YOUR TASK: The records that follow are to be repeated without alteration.
━━ EXERCISE MATERIALS ━━
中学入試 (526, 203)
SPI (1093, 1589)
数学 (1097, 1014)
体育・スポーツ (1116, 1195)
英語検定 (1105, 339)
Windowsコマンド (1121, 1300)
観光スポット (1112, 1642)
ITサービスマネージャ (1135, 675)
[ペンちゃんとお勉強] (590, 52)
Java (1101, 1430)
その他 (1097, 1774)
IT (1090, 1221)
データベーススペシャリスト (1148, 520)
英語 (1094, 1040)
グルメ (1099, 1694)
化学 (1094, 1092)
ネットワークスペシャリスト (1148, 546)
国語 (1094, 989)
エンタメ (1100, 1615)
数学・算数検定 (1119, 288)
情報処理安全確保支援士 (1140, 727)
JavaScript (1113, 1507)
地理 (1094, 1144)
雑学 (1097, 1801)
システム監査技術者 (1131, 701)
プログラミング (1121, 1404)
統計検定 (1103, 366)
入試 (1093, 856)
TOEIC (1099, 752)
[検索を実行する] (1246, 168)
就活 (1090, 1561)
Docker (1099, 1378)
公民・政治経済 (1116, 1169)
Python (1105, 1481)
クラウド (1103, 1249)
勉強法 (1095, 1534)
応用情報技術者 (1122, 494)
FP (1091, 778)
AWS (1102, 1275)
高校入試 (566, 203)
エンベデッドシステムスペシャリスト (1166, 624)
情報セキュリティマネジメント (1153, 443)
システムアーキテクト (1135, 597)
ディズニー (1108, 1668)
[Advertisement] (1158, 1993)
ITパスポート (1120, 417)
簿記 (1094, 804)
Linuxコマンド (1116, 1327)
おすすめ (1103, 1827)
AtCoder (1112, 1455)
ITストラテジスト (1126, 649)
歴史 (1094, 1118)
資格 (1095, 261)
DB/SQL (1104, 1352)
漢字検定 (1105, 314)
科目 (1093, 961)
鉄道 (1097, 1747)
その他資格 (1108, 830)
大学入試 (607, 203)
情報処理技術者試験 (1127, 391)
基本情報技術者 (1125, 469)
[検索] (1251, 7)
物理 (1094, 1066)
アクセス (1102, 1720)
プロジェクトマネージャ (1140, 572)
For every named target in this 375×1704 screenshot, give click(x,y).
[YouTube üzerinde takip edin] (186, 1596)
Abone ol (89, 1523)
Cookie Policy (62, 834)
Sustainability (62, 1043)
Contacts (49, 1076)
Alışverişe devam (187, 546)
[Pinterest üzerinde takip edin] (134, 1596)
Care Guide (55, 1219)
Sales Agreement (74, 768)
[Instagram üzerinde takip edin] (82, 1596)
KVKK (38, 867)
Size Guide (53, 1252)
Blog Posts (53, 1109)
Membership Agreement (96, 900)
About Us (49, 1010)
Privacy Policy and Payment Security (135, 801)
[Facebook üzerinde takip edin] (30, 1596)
━━━
RESPONSE BELOW:
中学入試 (526, 203)
SPI (1093, 1589)
数学 (1097, 1014)
体育・スポーツ (1116, 1195)
英語検定 (1105, 339)
Windowsコマンド (1121, 1300)
観光スポット (1112, 1642)
ITサービスマネージャ (1135, 675)
[ペンちゃんとお勉強] (590, 52)
Java (1101, 1430)
その他 (1097, 1774)
IT (1090, 1221)
データベーススペシャリスト (1148, 520)
英語 (1094, 1040)
グルメ (1099, 1694)
化学 (1094, 1092)
ネットワークスペシャリスト (1148, 546)
国語 (1094, 989)
エンタメ (1100, 1615)
数学・算数検定 (1119, 288)
情報処理安全確保支援士 (1140, 727)
JavaScript (1113, 1507)
地理 (1094, 1144)
雑学 (1097, 1801)
システム監査技術者 (1131, 701)
プログラミング (1121, 1404)
統計検定 (1103, 366)
入試 (1093, 856)
TOEIC (1099, 752)
[検索を実行する] (1246, 168)
就活 (1090, 1561)
Docker (1099, 1378)
公民・政治経済 (1116, 1169)
Python (1105, 1481)
クラウド (1103, 1249)
勉強法 (1095, 1534)
応用情報技術者 (1122, 494)
FP (1091, 778)
AWS (1102, 1275)
高校入試 (566, 203)
エンベデッドシステムスペシャリスト (1166, 624)
情報セキュリティマネジメント (1153, 443)
システムアーキテクト (1135, 597)
ディズニー (1108, 1668)
[Advertisement] (1158, 1993)
ITパスポート (1120, 417)
簿記 (1094, 804)
Linuxコマンド (1116, 1327)
おすすめ (1103, 1827)
AtCoder (1112, 1455)
ITストラテジスト (1126, 649)
歴史 (1094, 1118)
資格 (1095, 261)
DB/SQL (1104, 1352)
漢字検定 (1105, 314)
科目 (1093, 961)
鉄道 (1097, 1747)
その他資格 (1108, 830)
大学入試 (607, 203)
情報処理技術者試験 (1127, 391)
基本情報技術者 (1125, 469)
[検索] (1251, 7)
物理 (1094, 1066)
アクセス (1102, 1720)
プロジェクトマネージャ (1140, 572)
For every named target in this 375×1704 screenshot, give click(x,y).
[YouTube üzerinde takip edin] (186, 1596)
Abone ol (89, 1523)
Cookie Policy (62, 834)
Sustainability (62, 1043)
Contacts (49, 1076)
Alışverişe devam (187, 546)
[Pinterest üzerinde takip edin] (134, 1596)
Care Guide (55, 1219)
Sales Agreement (74, 768)
[Instagram üzerinde takip edin] (82, 1596)
KVKK (38, 867)
Size Guide (53, 1252)
Blog Posts (53, 1109)
Membership Agreement (96, 900)
About Us (49, 1010)
Privacy Policy and Payment Security (135, 801)
[Facebook üzerinde takip edin] (30, 1596)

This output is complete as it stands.